(Source data begins)

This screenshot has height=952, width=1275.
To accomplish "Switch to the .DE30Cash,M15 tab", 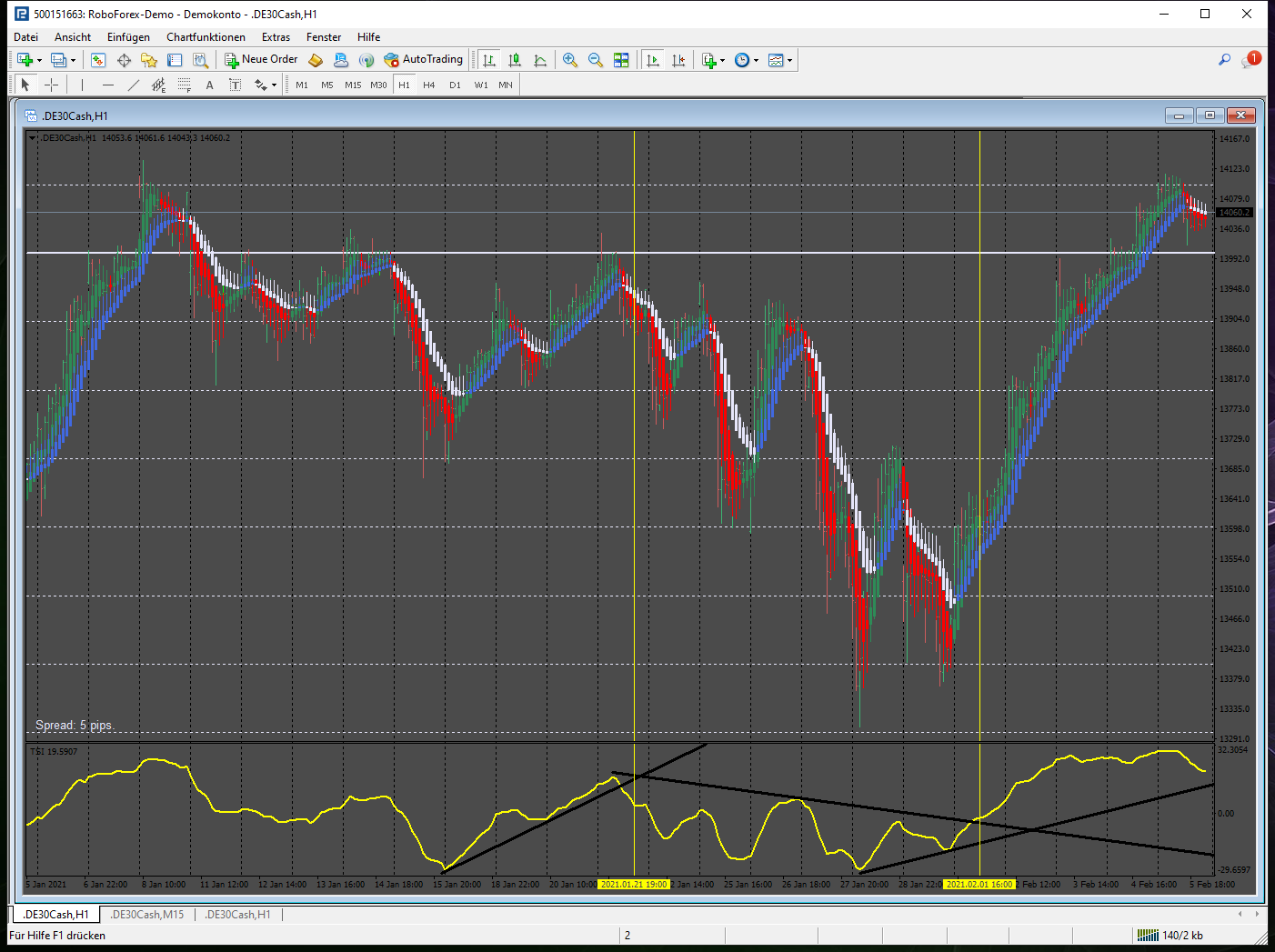I will 147,914.

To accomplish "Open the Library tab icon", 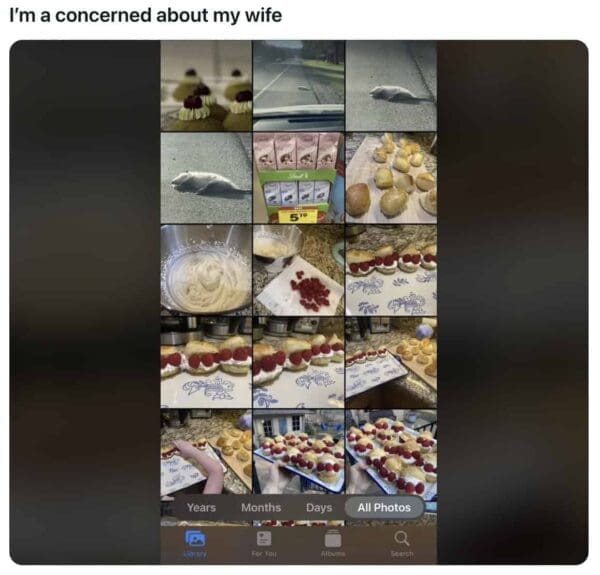I will [196, 538].
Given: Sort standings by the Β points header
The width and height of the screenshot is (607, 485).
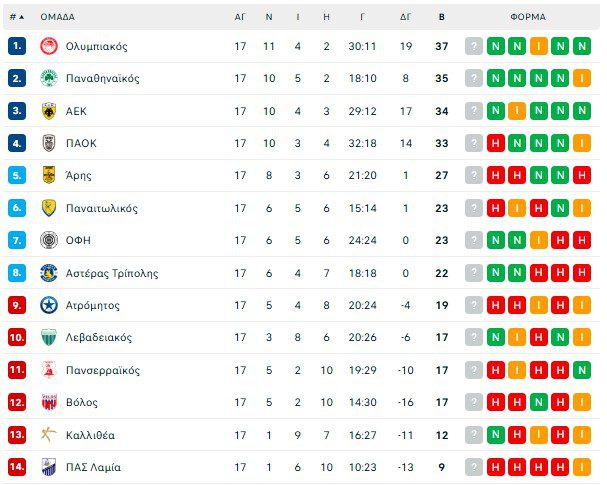Looking at the screenshot, I should [441, 17].
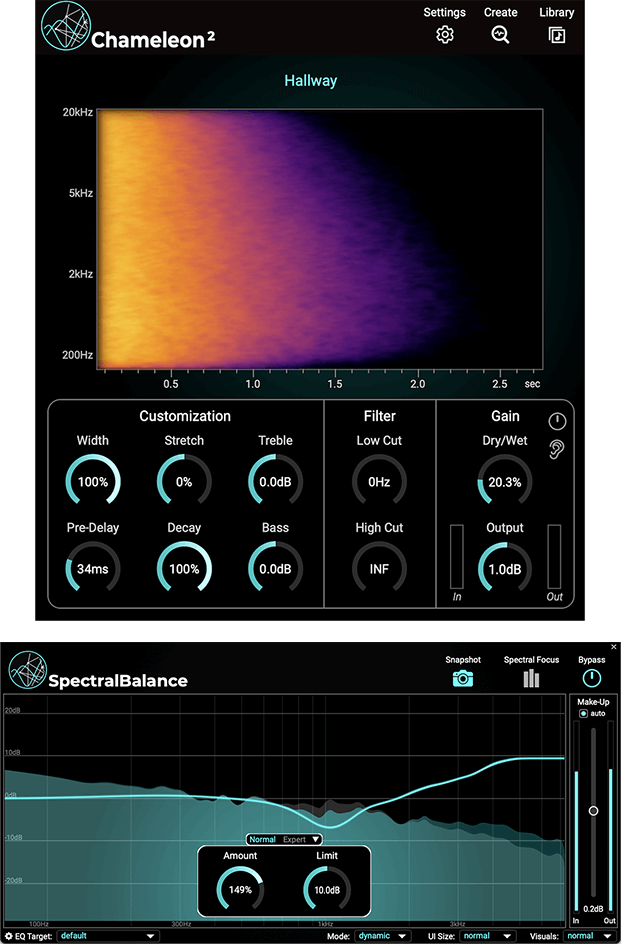Click the Dry/Wet knob
The image size is (621, 944).
[505, 482]

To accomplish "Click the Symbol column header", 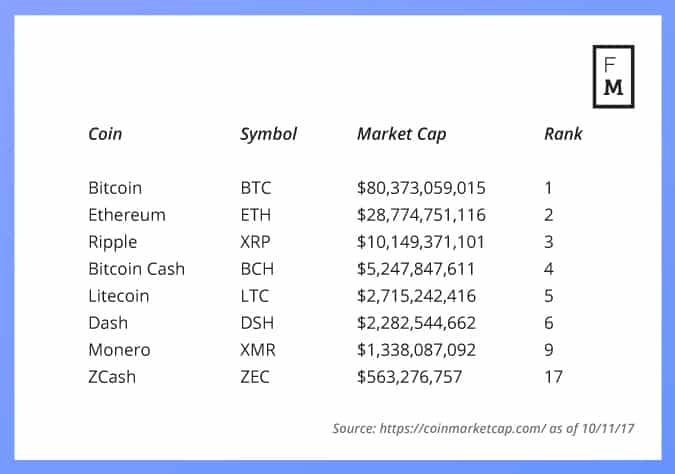I will (268, 134).
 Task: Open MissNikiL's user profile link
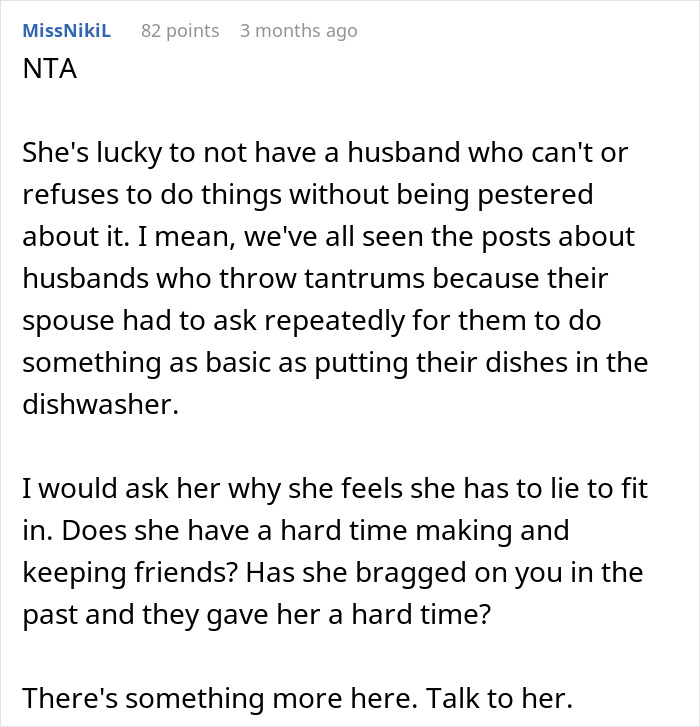65,31
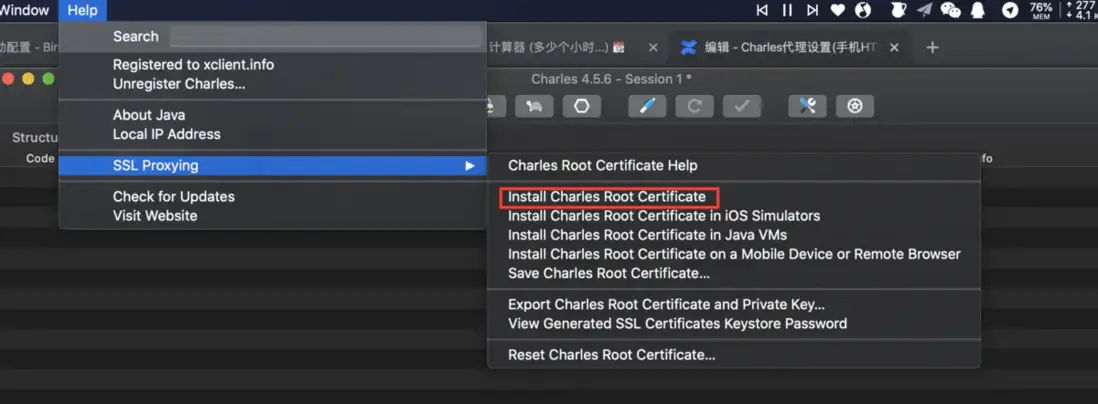Viewport: 1098px width, 404px height.
Task: Click Visit Website in Help menu
Action: point(155,216)
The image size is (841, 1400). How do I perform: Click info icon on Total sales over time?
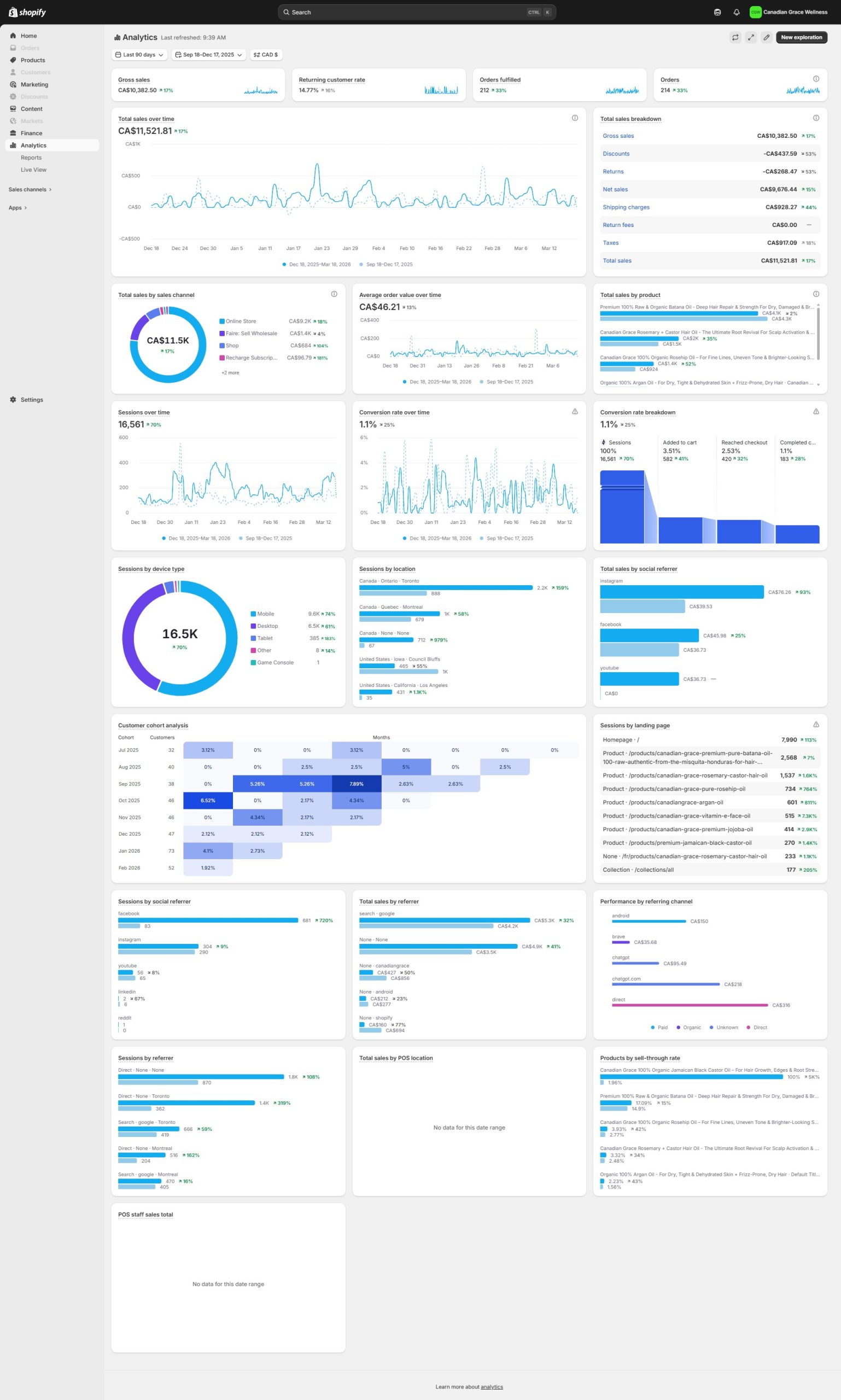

(Source data ends)

## Try it
All lines from the one containing "Task: Open MissNikiL's user profile link" through the end of the data are to be written out exactly, with nothing added; skip the pictures.

## Result of this exercise
 Task: Open MissNikiL's user profile link
65,31
Viewport: 1098px width, 404px height.
Task: Click Visit Website in Help menu
Action: point(155,216)
The image size is (841, 1400). How do I perform: Click info icon on Total sales over time?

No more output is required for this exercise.